O FMI e o Brasil sem rumo

Boas propostas do Fundo são inúteis se falta ao País um governo organizado

Notas & Informações, O Estado de S.Paulo

06 de dezembro de 2020 | 03h00

Políticas sensatas – e até óbvias – foram sugeridas pelo Fundo Monetário Internacional (FMI) para o Brasil avançar na recuperação econômica, seguir enfrentando a pandemia e crescer mais. Algumas ações urgentes são complicadas. O governo deve respeitar o teto de gastos, mas precisa estar pronto para providenciar mais auxílio fiscal, se a atividade for muito fraca. Os técnicos do Fundo também recomendaram “maior urgência” na busca de reformas para tornar o País mais eficiente, mais competitivo e mais atraente para investidores. Quando a lista de recomendações foi divulgada, o ministro da Economia, Paulo Guedes, estava enrolado numa confusão sobre o Orçamento de 2021: a meta fiscal deveria ser fixa ou flexível?

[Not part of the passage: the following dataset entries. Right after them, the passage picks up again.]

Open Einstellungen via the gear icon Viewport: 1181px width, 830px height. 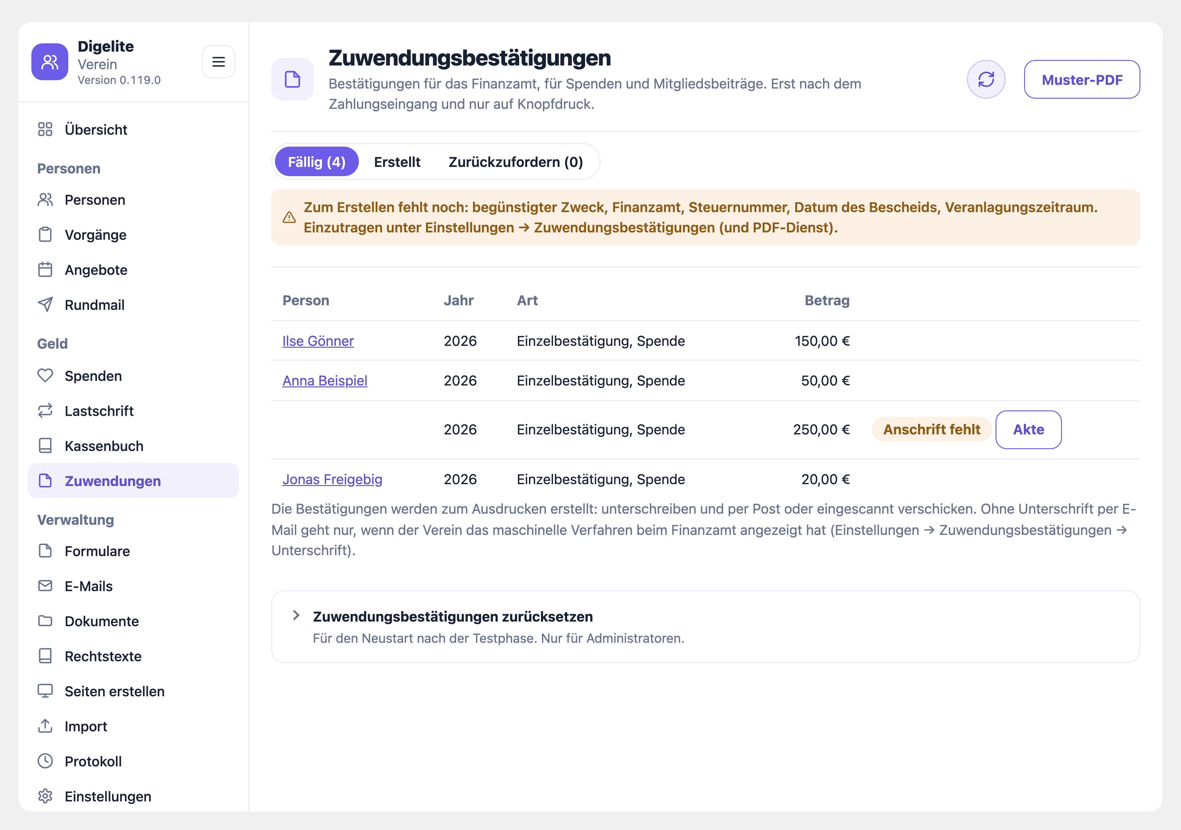click(x=45, y=796)
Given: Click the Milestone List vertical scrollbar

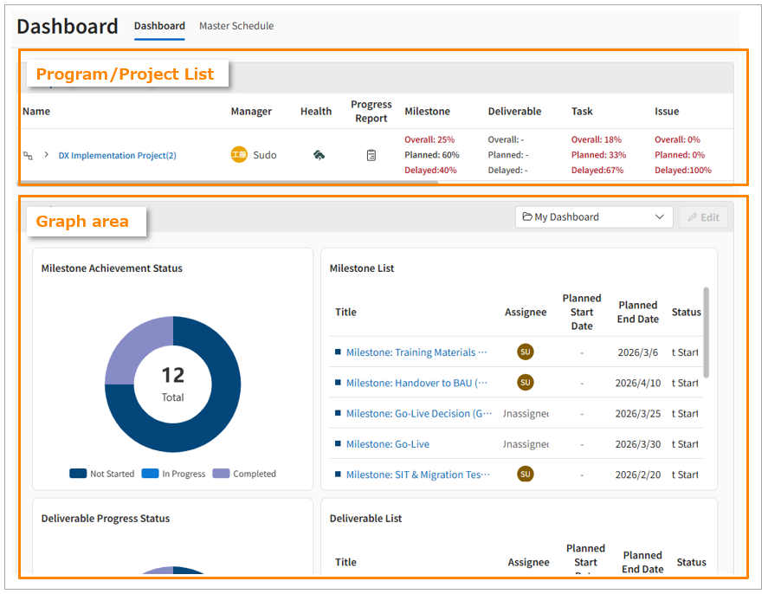Looking at the screenshot, I should 707,333.
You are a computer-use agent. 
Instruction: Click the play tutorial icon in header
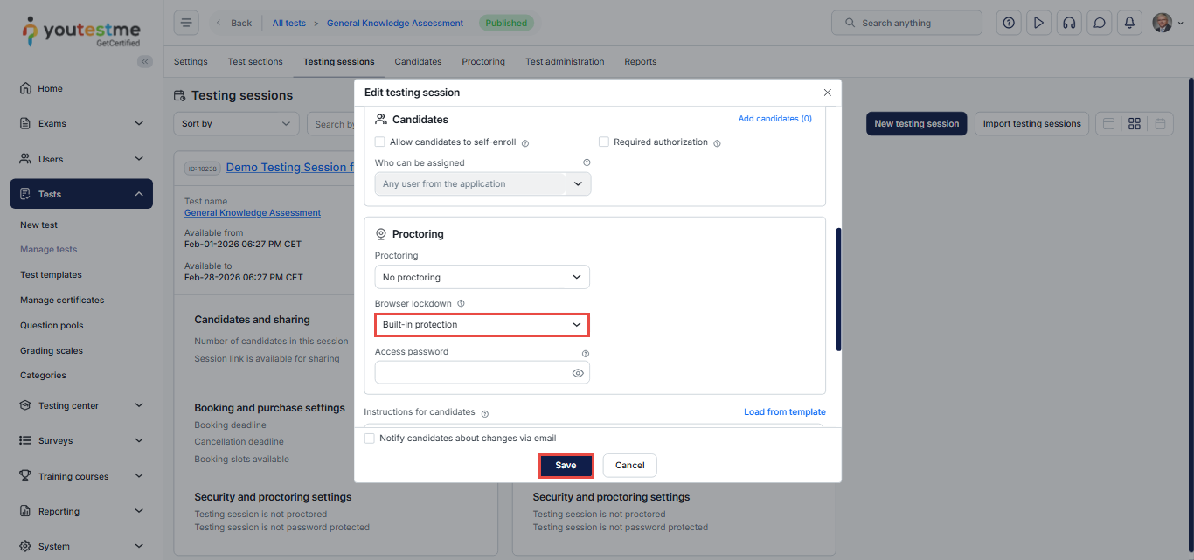click(x=1038, y=23)
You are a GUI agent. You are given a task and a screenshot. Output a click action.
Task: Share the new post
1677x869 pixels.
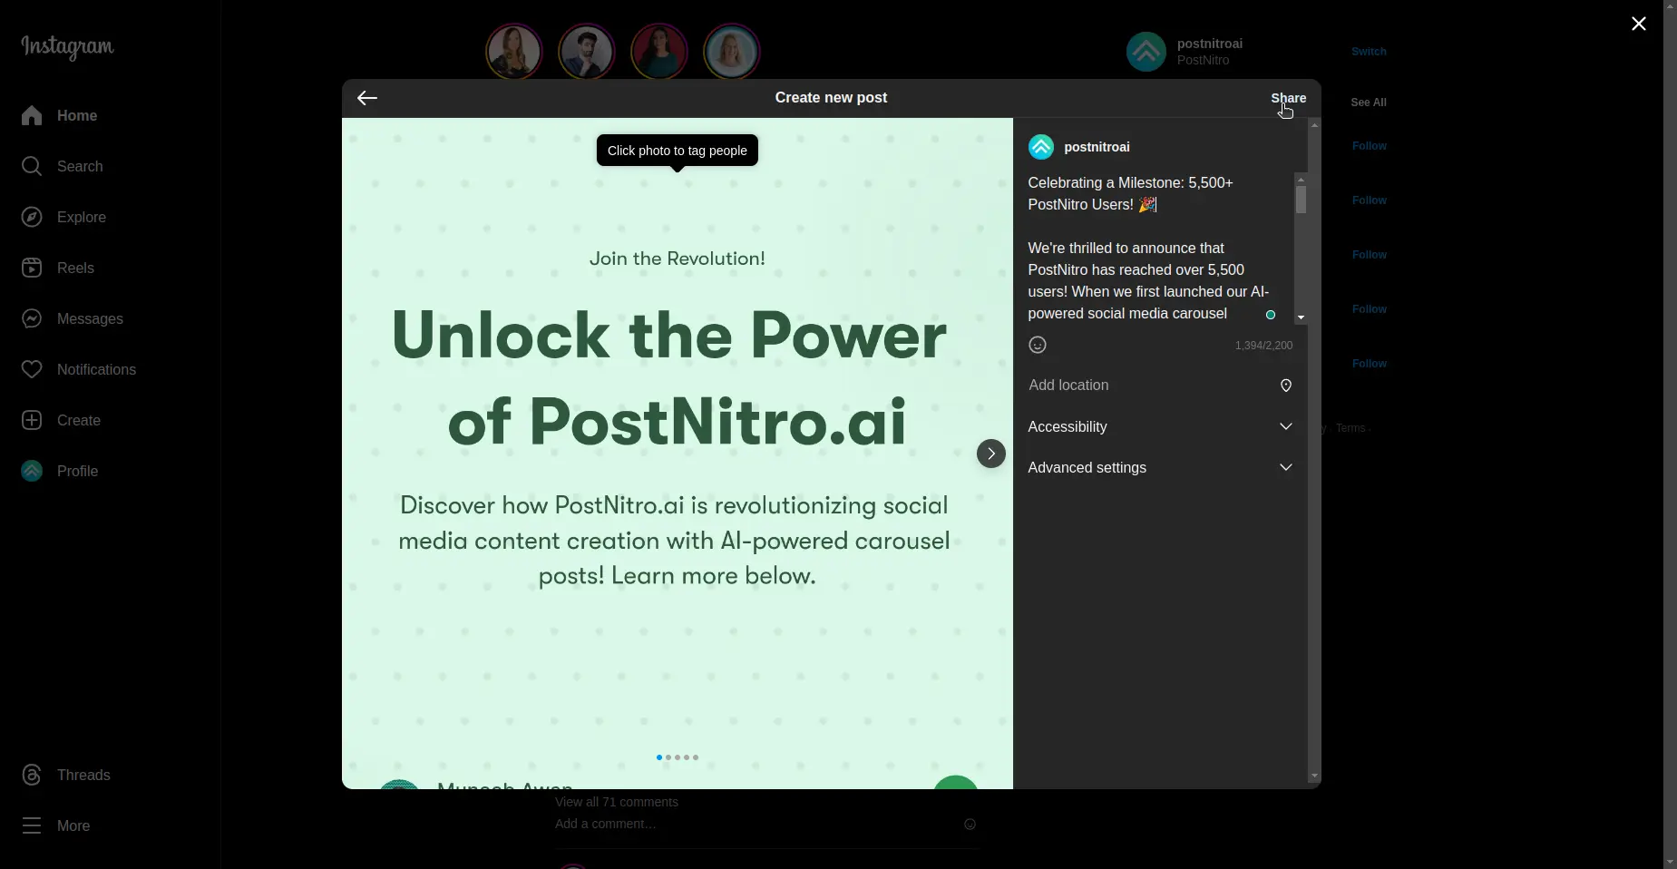coord(1288,98)
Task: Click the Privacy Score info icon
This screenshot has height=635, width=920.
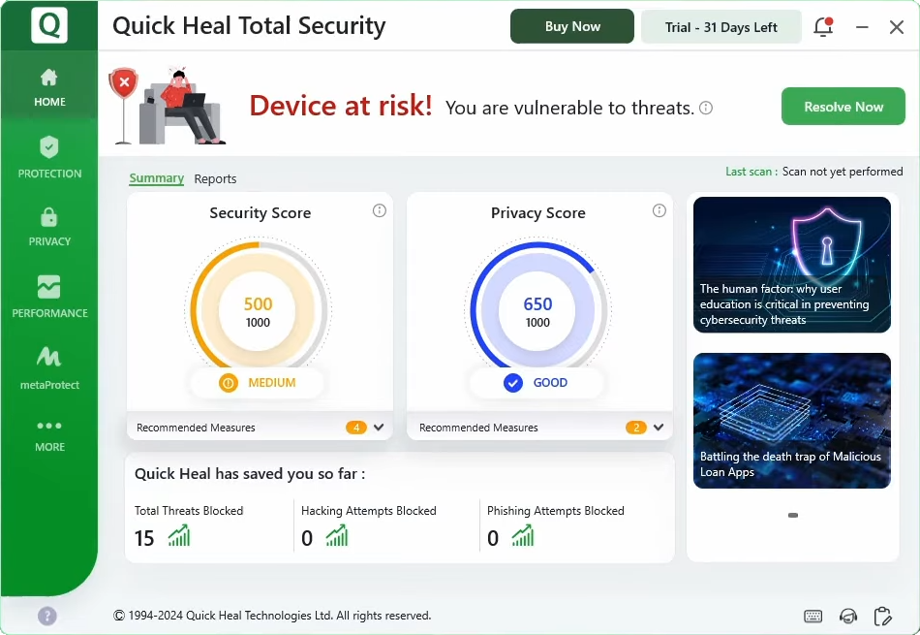Action: [659, 211]
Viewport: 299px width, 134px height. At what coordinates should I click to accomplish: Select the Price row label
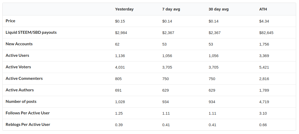click(10, 21)
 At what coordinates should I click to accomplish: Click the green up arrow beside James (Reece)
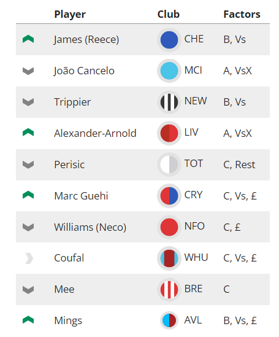click(x=28, y=39)
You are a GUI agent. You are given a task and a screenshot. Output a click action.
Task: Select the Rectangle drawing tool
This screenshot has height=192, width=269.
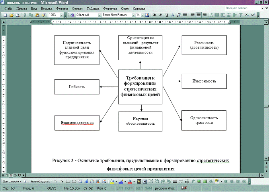68,181
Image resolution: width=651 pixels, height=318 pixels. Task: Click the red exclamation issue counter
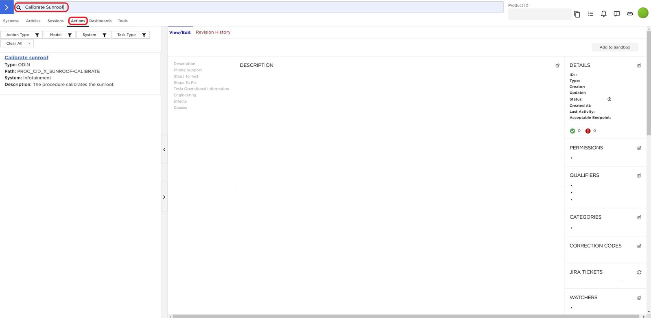(x=588, y=131)
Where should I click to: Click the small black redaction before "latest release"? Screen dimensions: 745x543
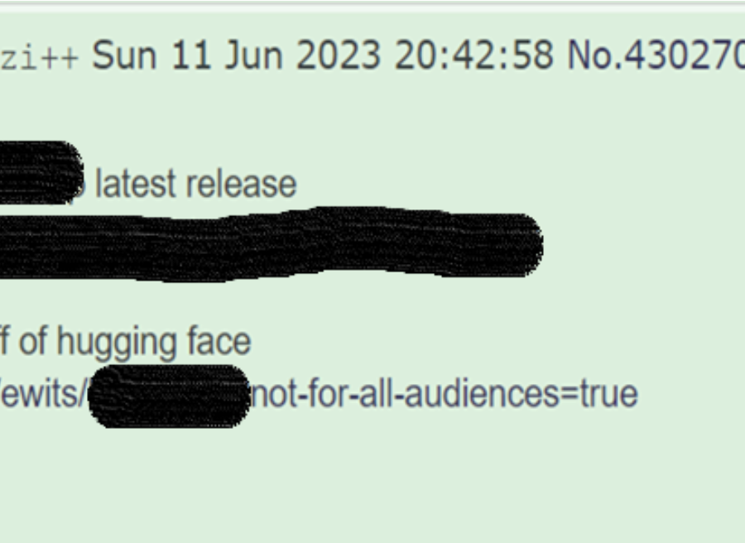click(41, 173)
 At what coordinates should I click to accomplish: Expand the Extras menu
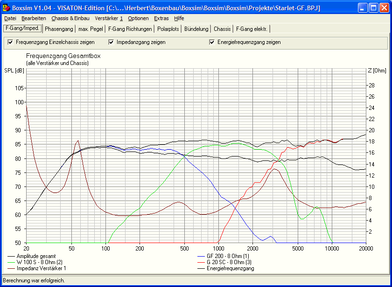point(161,18)

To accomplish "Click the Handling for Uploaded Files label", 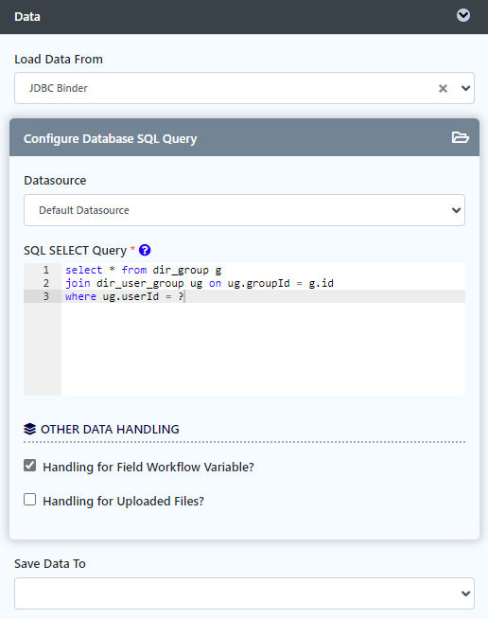I will point(124,501).
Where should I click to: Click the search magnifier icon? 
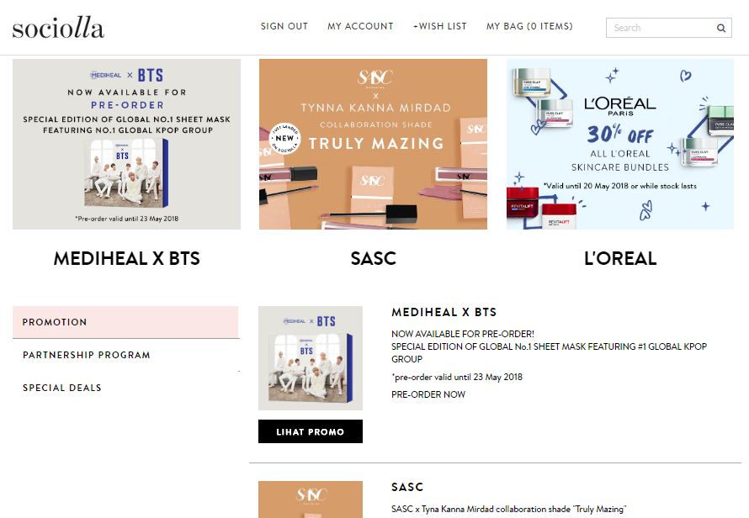coord(721,28)
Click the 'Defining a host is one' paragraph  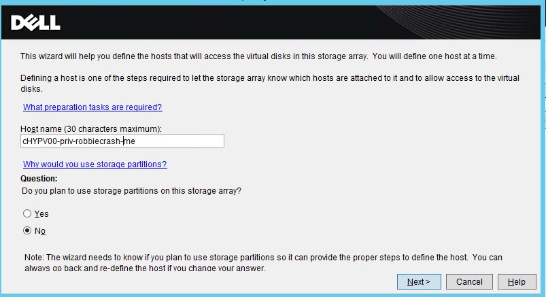click(270, 83)
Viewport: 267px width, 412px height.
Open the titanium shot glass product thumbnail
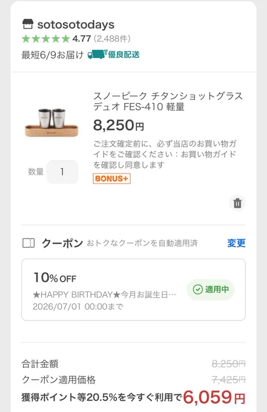[x=51, y=122]
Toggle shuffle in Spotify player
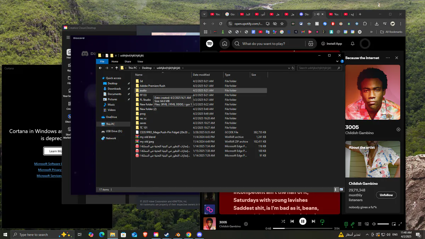Image resolution: width=425 pixels, height=239 pixels. 283,221
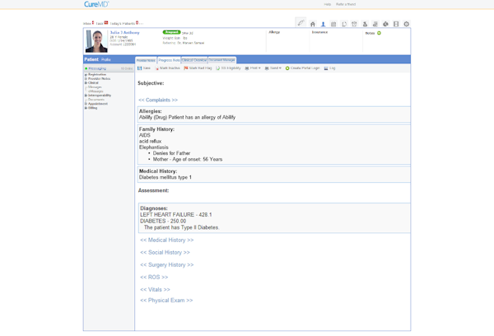The image size is (494, 336).
Task: Click the patient photo thumbnail
Action: pos(96,41)
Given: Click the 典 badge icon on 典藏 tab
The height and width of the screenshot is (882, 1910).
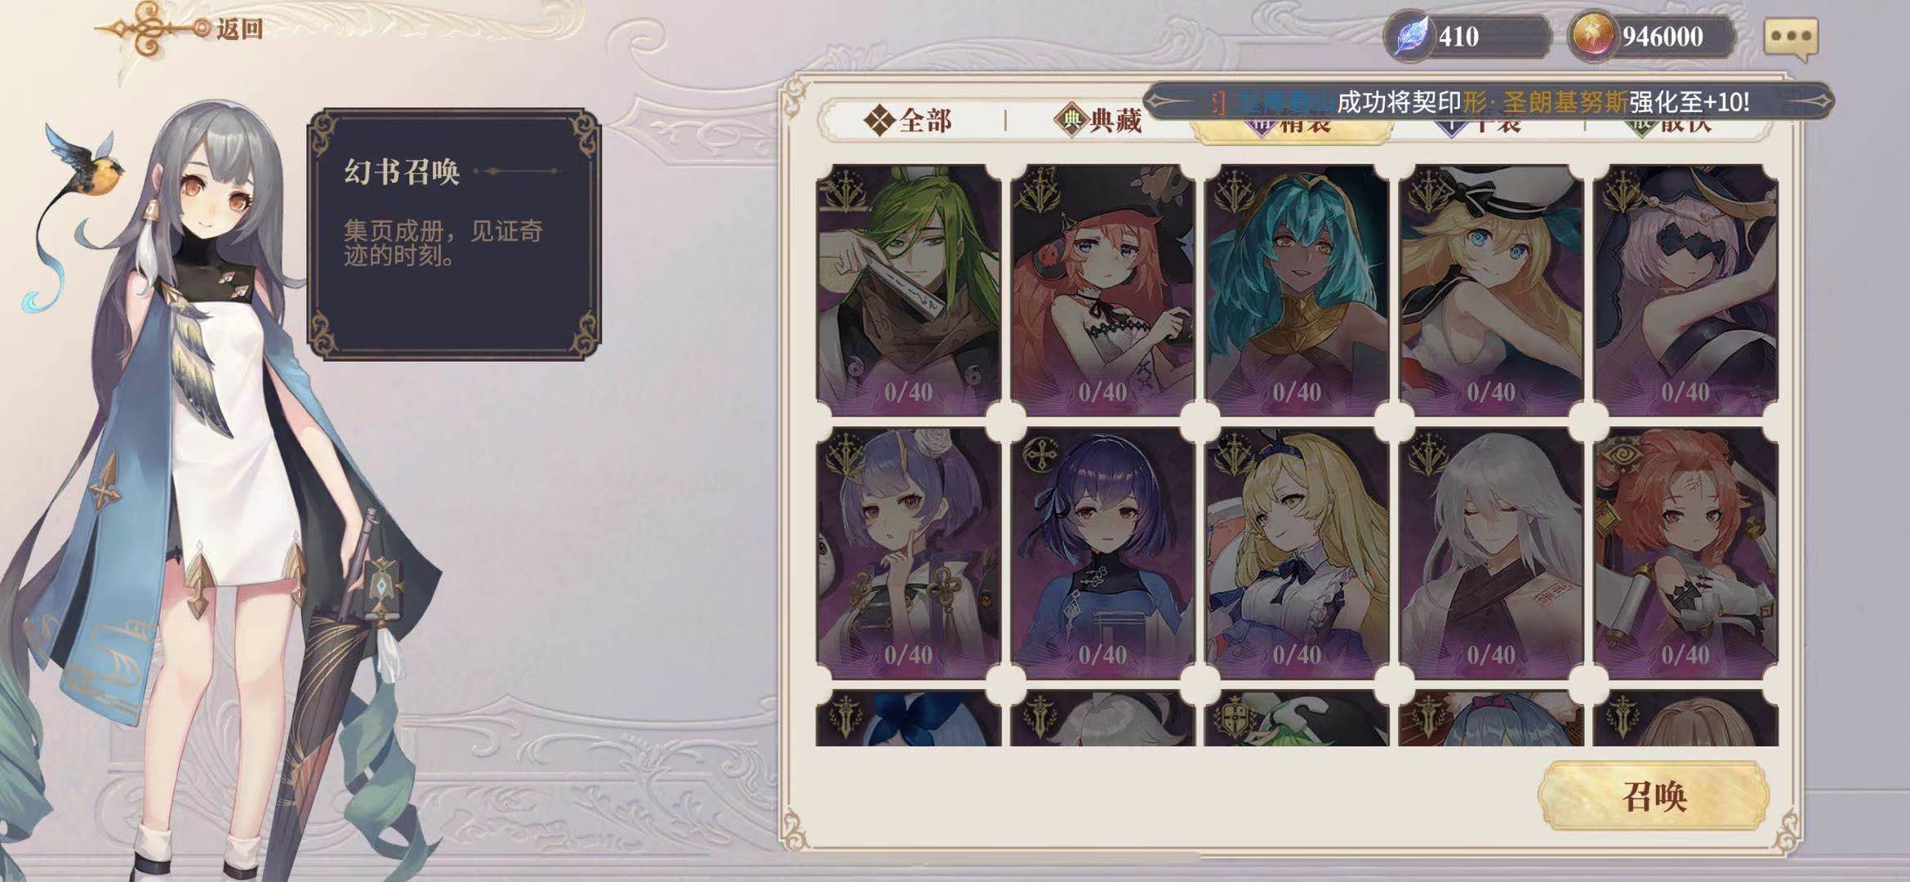Looking at the screenshot, I should click(x=1071, y=121).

Pressionado pelo Tribunal de Contas da União (TCU), o ministro prometeu indicar um limite exato para o déficit primário. Na primeira semana de dezembro, o País continuava sem uma clara programação financeira para o próximo ano. Além disso, permanecia sujeito ao risco de um rombo primário ampliado pela transferência de despesas de 2020 para 2021, autorizada pelo próprio TCU.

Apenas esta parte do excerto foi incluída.